TEXT PASSAGE
* * * * * * * * *

Obama is the Pres, but I voted for Shirley Chisholm*
The campaign and victory of Barack Obama were historic. In leading up the election I received a text that said,
“Rosa sat so Martin could walk, Martin walked so Obama could run, Obama ran so our children can fly!”**
This message, while inspirational, demonstrates the ways that one of the most historic and powerful presidential runs ever gets looked over, if not just downright ignored. In 1972, the campaign of Shirley Chisholm broke both the gender and race barrier in American presidential politics, but her campaign is still relatively unknown. Let me start this with an admission, I knew that Chisholm ran in 1972 but I had no idea about the discourse she pushed, assassination attempts, and what was certainly more than a symbolic run. At the close of the summer, I got to watch the documentary Chisholm 72- Unbought & Unbossed at Sundae Sermon. As I sat on a hill watching Shirley Chisholm challenge historical figures like George Wallace, George McGovern, and Hubert Humphrey, I was amazed at her vision, inspired by her bravery, and humbled by the ways we leave her out of history. That is a living example of why we need herstory, particularly within the Black community.

* * * * * * * * *

Rows showing where targets appear:

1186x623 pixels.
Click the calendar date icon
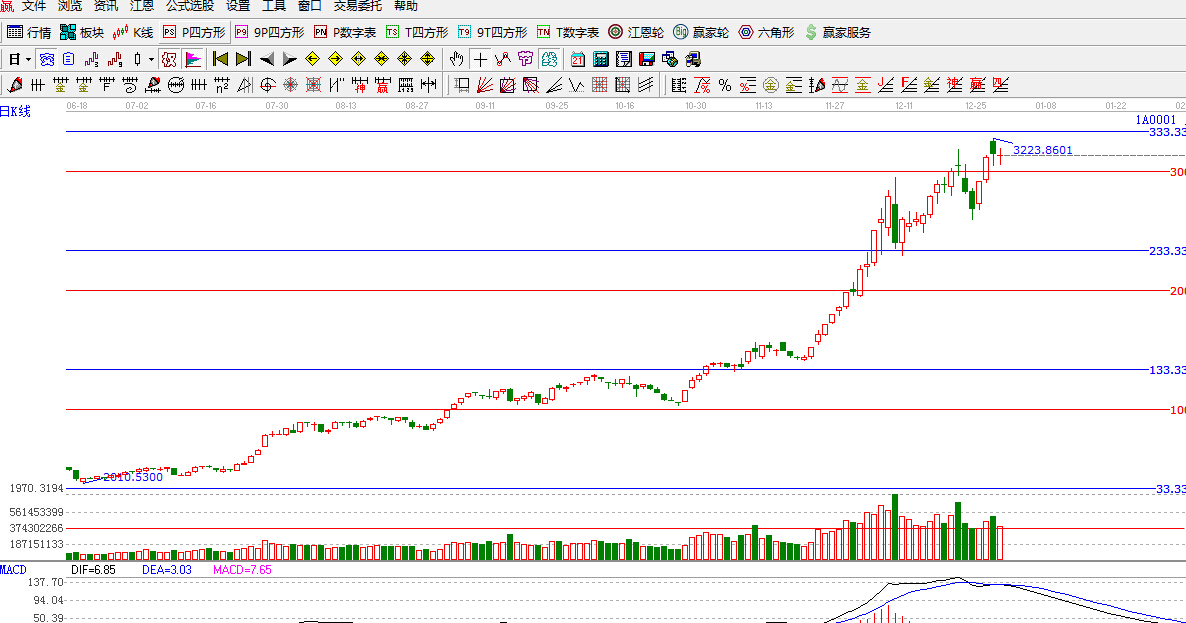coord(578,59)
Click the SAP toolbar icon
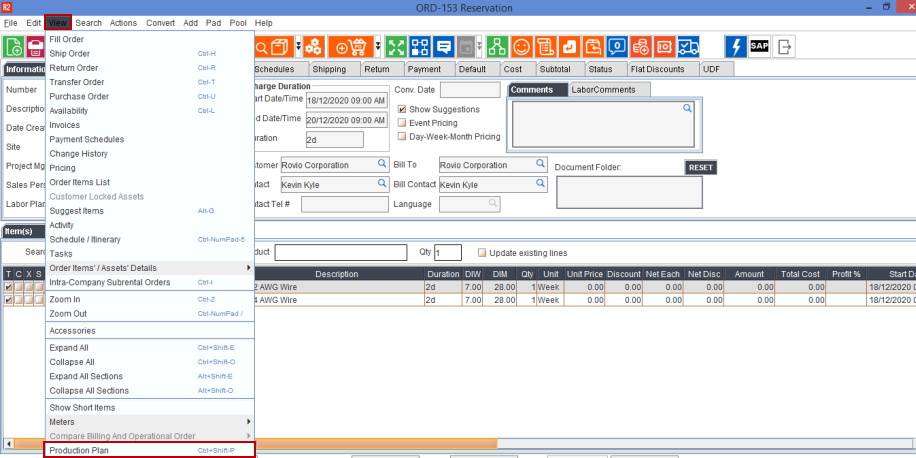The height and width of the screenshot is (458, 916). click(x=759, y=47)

* * * * * * * * *

DIRECTIVES
• 1. Condense the paragraph of the text about Shirley Chisholm that begins "This message, while inspirational" into a short list of its main points.
• 2. Carry on the text about Shirley Chisholm from its last sentence, in the same voice.

FINAL ANSWERS
• 1.
- The inspirational text message overlooks one of the most historic and powerful presidential runs, if it does not ignore it outright.
- In 1972, Shirley Chisholm's campaign broke both the gender and race barriers in American presidential politics, yet it remains relatively unknown.
- The writer knew she had run but knew nothing of the discourse she pushed, the assassination attempts, or how her run was more than symbolic.
- At the close of the summer, the writer watched the documentary Chisholm 72- Unbought & Unbossed at Sundae Sermon.
- Seeing her challenge George Wallace, George McGovern, and Hubert Humphrey left the writer amazed by her vision, inspired by her bravery, and humbled by how she is left out of history.
- This is a living example of the need for herstory, especially within the Black community.

• 2.
The film, by Shola Lynch, brilliantly transports the viewer into the political terrain and turmoil of 1972 politics. Watching primary footage of candidates eerily disturbed me as I heard the same rhetoric batted around 36 years later. In fact, while John McCain was still a P.O.W., Chisholm was the original maverick. She was the first Black woman elected to the U.S. Congress. Chisholm was the first serious female presidential candidate and she had a platform that explicitly spoke to the interests of Black people throughout the United States. Born to Bajan parents and raised in Bed-Stuy Brooklyn, Chisholm formed political alliances with the Black Panther Party, National Organization for Women, pushed the Democratic party to the left as they grappled with the development of splitting factions, and was founding member of the Congressional Black Caucus (though the CBC couldn’t get their act together to endorse her… gender politics as usual).
Chisholm’s campaign was absent from our discussions of Black presidential candidacies as we deferred to Jackson’s runs as the foundation for Obama’s run. In reality, had Chisholm not ran, neither Jackson nor Obama’s campaigns would have been able to achieve what they did. As we celebrate the historic election of Barack Obama, I pray that we do not wash the memory of Chisholm from our already tattered ledger. Her run, her work, and her vision laid the foundation, and her words still are relevant,
Prejudice and hatred built the nation’s slums, maintains them and profits by them …. Unless we start to fight and defeat the enemies in our country, poverty and racism, and make our talk of equality and opportunity ring true, we are exposed in the eyes of the world as hypocrites when we talk about making people free.
*The title of this post is an adaptation of a line from Biz Markie in “Nobody beats the Biz.” He said, “Reagan is the pres, but I voted for Shirley Chisholm.”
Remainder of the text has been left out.